- **WORK ITEM**: Which of the lines in the data below contain the string "agent"? Copy each of them.
:: SUPPLIED RECORDS ::
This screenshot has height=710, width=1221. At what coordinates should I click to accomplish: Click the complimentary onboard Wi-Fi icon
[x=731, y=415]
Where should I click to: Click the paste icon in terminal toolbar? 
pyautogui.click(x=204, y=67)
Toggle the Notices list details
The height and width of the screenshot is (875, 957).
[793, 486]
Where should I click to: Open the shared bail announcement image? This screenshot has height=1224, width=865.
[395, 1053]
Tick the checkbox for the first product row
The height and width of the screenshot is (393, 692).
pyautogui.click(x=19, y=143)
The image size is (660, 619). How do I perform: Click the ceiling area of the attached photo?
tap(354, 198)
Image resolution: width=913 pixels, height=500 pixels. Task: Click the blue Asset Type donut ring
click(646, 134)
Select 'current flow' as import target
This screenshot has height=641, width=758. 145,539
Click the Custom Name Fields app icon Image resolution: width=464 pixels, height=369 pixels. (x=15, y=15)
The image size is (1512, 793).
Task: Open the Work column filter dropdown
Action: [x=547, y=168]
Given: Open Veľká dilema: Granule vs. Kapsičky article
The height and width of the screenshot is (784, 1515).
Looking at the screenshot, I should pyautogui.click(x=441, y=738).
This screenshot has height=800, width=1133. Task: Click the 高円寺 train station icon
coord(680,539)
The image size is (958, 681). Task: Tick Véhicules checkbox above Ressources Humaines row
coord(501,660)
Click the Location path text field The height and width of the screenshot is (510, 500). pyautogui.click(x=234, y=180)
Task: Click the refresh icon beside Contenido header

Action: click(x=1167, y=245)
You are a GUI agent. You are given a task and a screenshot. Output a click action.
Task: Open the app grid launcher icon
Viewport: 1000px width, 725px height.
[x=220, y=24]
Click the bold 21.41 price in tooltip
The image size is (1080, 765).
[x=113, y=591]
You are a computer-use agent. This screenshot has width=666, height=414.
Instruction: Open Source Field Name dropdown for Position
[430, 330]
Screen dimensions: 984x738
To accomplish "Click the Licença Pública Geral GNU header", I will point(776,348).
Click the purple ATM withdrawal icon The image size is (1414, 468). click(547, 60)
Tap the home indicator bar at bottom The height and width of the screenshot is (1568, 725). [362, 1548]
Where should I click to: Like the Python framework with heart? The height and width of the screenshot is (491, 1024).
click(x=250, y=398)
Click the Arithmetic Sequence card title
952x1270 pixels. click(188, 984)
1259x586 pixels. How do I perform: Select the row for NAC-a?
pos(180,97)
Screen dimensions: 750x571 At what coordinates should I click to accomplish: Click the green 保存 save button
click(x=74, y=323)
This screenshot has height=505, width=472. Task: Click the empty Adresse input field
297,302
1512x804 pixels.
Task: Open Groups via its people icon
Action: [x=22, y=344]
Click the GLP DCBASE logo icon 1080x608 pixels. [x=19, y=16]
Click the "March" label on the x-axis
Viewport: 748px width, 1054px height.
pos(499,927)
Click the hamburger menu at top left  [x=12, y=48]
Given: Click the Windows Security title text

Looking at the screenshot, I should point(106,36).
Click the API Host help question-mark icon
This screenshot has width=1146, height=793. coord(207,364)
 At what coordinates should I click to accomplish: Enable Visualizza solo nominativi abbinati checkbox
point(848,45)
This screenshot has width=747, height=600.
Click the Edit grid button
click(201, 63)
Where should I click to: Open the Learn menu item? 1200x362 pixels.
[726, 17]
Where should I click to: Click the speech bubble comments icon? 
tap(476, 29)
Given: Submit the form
:::
- **EXERCISE ANSWER**:
You are a GUI agent. You are given a task and a screenshot. Output a click action.
You are a computer-use agent. This screenshot has width=666, height=414.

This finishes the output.